Hence, the relative humidity of the sheet stack S (the humidity of
the upper face and outer peripheral part of the sheet stack S
relative to the other parts) can be reduced instantly, and negative
pressure inside (in the inter-sheet spaces of) the sheet stack S
can also be eliminated. Thus, a reduction in sheet sticking force
can be achieved, and as a result, the sheet stack S can be loosened
efficiently prior to sheet feeding.
[0078] Further, as shown in FIG. 3, the upper warm air mechanism
140 is provided on the sheet feeding direction upstream side of the
pickup roller 40 and at the rear of the sheet feeding unit 130 in
the sheet feeding direction. As noted above, the second warm air
blowing port 145 is provided on the sheet feeding direction
downstream side of the upper warm air mechanism 140, and therefore
warm air can be blown through the second warm air blowing port 145
favorably toward the upper face of the sheet stack S accommodated
in the sheet accommodating portion 35.
[0079] By disposing the upper warm air mechanism 140 exhibiting
high sheet loosening efficiency through effective use of the
available space in the sheet feeding unit 130, it is possible to
realize a sheet loosening mechanism employing warm air assistance
that can be applied to a small sheet feeding device.
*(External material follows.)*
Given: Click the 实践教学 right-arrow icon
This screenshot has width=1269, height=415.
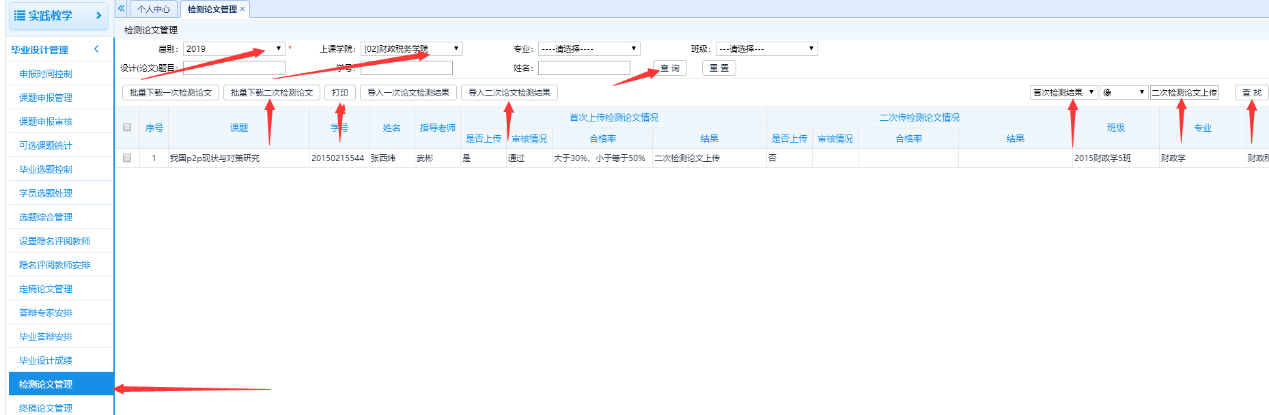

[0080] More specifically, a constitution in which the sheet stack S
carried on the lift plate 31 is raised and lowered using a
cantilever elevator mechanism, as in the sheet feeding unit 130
according to this embodiment, is often used in comparatively small
sheet feeding devices. When this cantilever elevator mechanism is
applied, the sheet feeding direction downstream side on which the
pickup roller 40 is provided serves as the side to which the sheet
stack S is lifted and the side on which the sheet conveyance
mechanism including the pickup roller 40, the sheet feeding roller
41, and so on is provided, and hence little spatial leeway exists.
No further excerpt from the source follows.